Siempre he visto al poema como a una especie de andamio que sostiene a un único verso, una única palabra; estrofas que se concatenan, frases que se sostienen unas a otras con el único propósito de elevar esa única imagen, ese momento preciso de luz tallada en el papel o el aire.
El poema de José Martí “Banquete de tiranos” es un edificio de volutas, arcos y molduras sin par, pero existe con el único propósito de sostener lo que considero el verso más hermoso, terrible y diáfano del mundo:
“Hay una raza vil de hombres tenaces
De sí propios inflados, y hechos todos,
Todos del pelo al pie, de garra y diente;
Y hay otros, como flor, que al viento exhalan
En el amor del hombre su perfume.
Como en el bosque hay tórtolas y fieras
Y plantas insectívoras y pura
Sensitiva y clavel en los jardines.
De alma de hombres los unos se alimentan:
Los otros su alma dan a que se nutran
Y perfumen su diente los glotones,
Tal como el hierro frío en las entrañas
De la virgen que mata se calienta.
A un banquete se sientan los tiranos,
Pero cuando la mano ensangrentada
Hunden en el manjar, del mártir muerto
Surge una luz que les aterra, flores
Grandes como una cruz súbito surgen
Y huyen, rojo el hocico, y pavoridos
A sus negras entrañas los tiranos.
Los que se aman a sí, los que la augusta
Razón a su avaricia y gula ponen:
Los que no ostentan en la frente honrada
Ese cinto de luz que en el yugo funde
Como el inmenso sol en ascuas quiebra
Los astros que a su seno se abalanzan:
Los que no llevan del decoro humano
Ornado el sano pecho: los menores
Y los segundones de la vida, sólo
A su goce ruin y medro atentos
Y no al concierto universal.
Danzas, comidas, músicas, harenes,
Jamás la aprobación de un hombre honrado.
Y si acaso sin sangre hacerse puede,
Hágase... clávalos, clávalos
En el horcón más alto del camino
Por la mitad de la villana frente.
A la grandiosa humanidad traidores,
Como implacable obrero
Que un féretro de bronce clavetea,
Los que contigo
Se parten la nación a dentelladas.”
Algo parecido pasa en la cocina, la sal, el limón, el plátano frito, todo es un andamio sobre el cual puede subir el sabor a mar oculto en la carne del pescado; la canela y el anís tienen sentido solo como acento y contraste del papelón y el queso, sin ellos el golfeado es apenas un roll de canela.

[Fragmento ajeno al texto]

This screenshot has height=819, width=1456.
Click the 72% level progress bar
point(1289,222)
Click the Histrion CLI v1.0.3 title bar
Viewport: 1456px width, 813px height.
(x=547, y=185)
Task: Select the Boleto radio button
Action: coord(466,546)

La película “El festín de Babette” describe una cena suntuosa en medio de una comunidad puritana, los comensales feligreses son fieles a su voto de austeridad, pero en cada bocado dilucidan silenciosamente una epifanía de placer. Suceden dos banquetes, uno en el salón y la mesa donde se sientan las beatas hijas del maestro espiritual, los ancianos creyentes, reliquias de su religión y su pueblo y un general romántico que acompaña a su tía devota. El otro banquete está en la cocina, Babette está detrás, agotada, melancólica y alegre, en una cocina escueta, pequeña, brusca; la acompañan el cochero callado y enjuto que ha traído al general y el muchacho manso que la ayuda con el servicio. Al final del banquete todos han sido participes de la misa pagana de la chef, ella bebe una copa de vino con satisfacción contenida, el cochero se despide solidario, el adolecente que ha ayudado a servir la comida se roba a sorbos todo el vino que puede.
Escribir es como un trago de vino o cerveza detrás de las paredes, oculto de los comensales, hermanado con los invisibles, preparando la tierna venganza de ofrecer agua a quien no sabe que muere de sed.